▸ **Information**
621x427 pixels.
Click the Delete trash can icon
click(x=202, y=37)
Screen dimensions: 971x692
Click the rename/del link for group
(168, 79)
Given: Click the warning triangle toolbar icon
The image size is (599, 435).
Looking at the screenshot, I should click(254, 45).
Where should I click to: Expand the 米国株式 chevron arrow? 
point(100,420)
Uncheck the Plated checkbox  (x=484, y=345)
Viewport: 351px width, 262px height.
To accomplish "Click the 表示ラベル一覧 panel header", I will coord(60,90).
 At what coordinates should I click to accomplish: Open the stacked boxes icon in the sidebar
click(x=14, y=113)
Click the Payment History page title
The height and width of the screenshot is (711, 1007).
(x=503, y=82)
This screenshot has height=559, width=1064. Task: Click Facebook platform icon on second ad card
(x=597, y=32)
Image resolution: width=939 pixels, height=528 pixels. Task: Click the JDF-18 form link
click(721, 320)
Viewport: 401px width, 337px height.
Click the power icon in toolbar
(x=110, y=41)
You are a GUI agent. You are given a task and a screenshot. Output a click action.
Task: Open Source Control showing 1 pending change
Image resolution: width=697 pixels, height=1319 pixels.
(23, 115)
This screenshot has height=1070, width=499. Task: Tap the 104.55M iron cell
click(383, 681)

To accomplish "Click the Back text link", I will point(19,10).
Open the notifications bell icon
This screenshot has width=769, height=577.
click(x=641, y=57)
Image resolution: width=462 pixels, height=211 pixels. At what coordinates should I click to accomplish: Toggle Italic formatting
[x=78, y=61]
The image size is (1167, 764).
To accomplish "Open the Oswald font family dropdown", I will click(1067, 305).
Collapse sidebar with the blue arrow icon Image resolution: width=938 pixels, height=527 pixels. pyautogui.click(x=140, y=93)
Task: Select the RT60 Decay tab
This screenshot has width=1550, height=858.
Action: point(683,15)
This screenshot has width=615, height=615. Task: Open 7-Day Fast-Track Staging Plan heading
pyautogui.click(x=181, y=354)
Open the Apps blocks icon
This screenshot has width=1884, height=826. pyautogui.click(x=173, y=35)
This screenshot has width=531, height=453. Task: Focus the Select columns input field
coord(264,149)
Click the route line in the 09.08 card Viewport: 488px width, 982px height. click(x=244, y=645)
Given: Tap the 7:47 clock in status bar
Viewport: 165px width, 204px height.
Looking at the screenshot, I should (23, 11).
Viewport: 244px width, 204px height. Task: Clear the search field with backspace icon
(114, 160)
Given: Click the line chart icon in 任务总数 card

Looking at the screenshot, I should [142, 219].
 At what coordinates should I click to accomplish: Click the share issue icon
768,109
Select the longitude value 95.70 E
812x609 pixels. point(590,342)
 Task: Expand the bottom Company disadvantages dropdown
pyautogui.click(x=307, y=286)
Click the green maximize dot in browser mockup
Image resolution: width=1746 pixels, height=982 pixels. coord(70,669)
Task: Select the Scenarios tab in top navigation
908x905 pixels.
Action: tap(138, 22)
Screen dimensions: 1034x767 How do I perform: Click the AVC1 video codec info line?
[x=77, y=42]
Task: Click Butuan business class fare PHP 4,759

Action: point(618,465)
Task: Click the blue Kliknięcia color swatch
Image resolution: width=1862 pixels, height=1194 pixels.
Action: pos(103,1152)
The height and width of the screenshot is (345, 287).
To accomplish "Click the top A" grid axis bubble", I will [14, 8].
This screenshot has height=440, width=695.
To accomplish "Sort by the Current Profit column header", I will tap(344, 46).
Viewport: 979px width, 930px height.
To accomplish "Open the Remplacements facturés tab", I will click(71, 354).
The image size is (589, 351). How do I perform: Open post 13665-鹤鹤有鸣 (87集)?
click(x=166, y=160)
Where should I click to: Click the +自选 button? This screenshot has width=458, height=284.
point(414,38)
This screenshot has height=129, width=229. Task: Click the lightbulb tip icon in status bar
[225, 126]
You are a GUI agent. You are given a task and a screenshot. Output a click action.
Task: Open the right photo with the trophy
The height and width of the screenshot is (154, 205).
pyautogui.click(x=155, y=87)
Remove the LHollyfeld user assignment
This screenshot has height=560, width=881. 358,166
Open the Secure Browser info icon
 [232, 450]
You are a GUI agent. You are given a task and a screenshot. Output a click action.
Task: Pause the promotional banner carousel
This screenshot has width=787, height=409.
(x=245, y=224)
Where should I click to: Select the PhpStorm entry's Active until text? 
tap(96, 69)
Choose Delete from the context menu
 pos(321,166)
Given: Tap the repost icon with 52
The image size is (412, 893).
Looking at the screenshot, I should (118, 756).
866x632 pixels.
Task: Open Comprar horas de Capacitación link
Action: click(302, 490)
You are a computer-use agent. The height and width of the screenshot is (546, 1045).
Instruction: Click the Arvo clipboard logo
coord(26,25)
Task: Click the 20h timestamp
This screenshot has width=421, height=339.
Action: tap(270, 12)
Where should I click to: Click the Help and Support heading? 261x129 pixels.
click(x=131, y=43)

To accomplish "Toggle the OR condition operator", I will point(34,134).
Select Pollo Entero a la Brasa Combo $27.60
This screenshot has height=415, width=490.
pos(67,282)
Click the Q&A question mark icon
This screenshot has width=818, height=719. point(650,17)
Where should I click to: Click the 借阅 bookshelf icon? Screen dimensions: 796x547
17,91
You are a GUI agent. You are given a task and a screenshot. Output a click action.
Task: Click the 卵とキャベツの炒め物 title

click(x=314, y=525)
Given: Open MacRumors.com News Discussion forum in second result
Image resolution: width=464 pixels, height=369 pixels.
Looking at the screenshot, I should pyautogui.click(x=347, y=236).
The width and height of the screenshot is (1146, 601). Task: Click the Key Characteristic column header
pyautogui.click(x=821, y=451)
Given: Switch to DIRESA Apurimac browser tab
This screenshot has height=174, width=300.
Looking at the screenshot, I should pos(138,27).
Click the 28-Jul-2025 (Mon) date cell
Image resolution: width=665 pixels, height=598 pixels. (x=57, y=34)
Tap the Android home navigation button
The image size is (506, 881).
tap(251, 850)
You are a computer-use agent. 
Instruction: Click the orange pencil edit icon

▸ **Exercise**
From the records above, reproduce exactly the lines from the one with "Viewport: 165px width, 204px height." to the one with "Task: Open the right photo with the trophy", both included, and no others.

▸ **Exercise response**
Viewport: 165px width, 204px height.
Looking at the screenshot, I should (23, 11).
Viewport: 244px width, 204px height. Task: Clear the search field with backspace icon
(114, 160)
Given: Click the line chart icon in 任务总数 card

Looking at the screenshot, I should [142, 219].
 At what coordinates should I click to accomplish: Click the share issue icon
768,109
Select the longitude value 95.70 E
812x609 pixels. point(590,342)
 Task: Expand the bottom Company disadvantages dropdown
pyautogui.click(x=307, y=286)
Click the green maximize dot in browser mockup
Image resolution: width=1746 pixels, height=982 pixels. coord(70,669)
Task: Select the Scenarios tab in top navigation
908x905 pixels.
Action: tap(138, 22)
Screen dimensions: 1034x767 How do I perform: Click the AVC1 video codec info line?
[x=77, y=42]
Task: Click Butuan business class fare PHP 4,759

Action: point(618,465)
Task: Click the blue Kliknięcia color swatch
Image resolution: width=1862 pixels, height=1194 pixels.
Action: pos(103,1152)
The height and width of the screenshot is (345, 287).
To accomplish "Click the top A" grid axis bubble", I will [14, 8].
This screenshot has height=440, width=695.
To accomplish "Sort by the Current Profit column header", I will tap(344, 46).
Viewport: 979px width, 930px height.
To accomplish "Open the Remplacements facturés tab", I will click(71, 354).
The image size is (589, 351). How do I perform: Open post 13665-鹤鹤有鸣 (87集)?
click(x=166, y=160)
Where should I click to: Click the +自选 button? This screenshot has width=458, height=284.
point(414,38)
This screenshot has height=129, width=229. Task: Click the lightbulb tip icon in status bar
[225, 126]
You are a GUI agent. You are given a task and a screenshot. Output a click action.
Task: Open the right photo with the trophy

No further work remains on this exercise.